The Failure of Tracking Near-Earth Objects

The near-Earth asteroid, 2012 LZ1, will fly past Earth tonight – close enough to be imaged with appropriate gear. But that’s not what makes this event interesting. If you note the name of the asteroid, you can quickly infer that it was discovered this year. A little more digging and you’ll find that it was only discovered four days ago. This asteroid is about 500m in diameter, what is considered a medium sized asteroid. If this were to impact on Earth, the effects would be disastrous.
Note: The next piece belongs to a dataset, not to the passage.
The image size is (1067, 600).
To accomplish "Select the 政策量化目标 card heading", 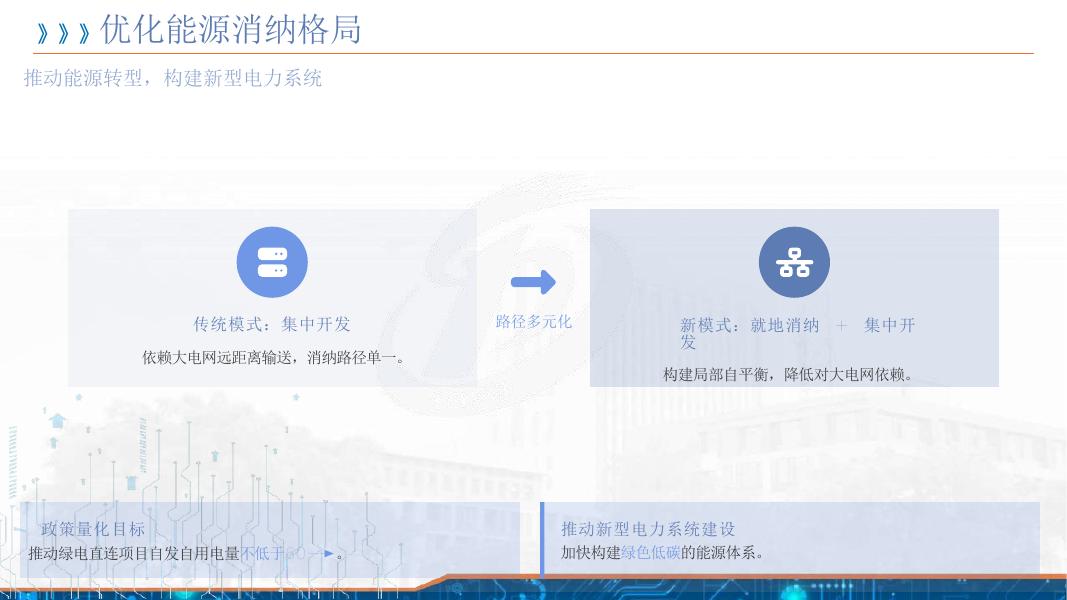I will coord(93,529).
For example, a water impact (probably the ‘safest’ option), would decimate the ozone layer to the point that the UV index would exceed 20. It’s important to note that “A UVI of 10 or greater tends to be dangerous, resulting in burns to people with fair skin in a few minutes exposure” and that “The highest UVI recorded on Earth has been 20.”

It’s clear that there is far too little funding and, as a result, too little effort being put toward discovering and tracking near-Earth objects. We would like to think that we are smarter than the dinosaurs, but our fate may be the same as theirs.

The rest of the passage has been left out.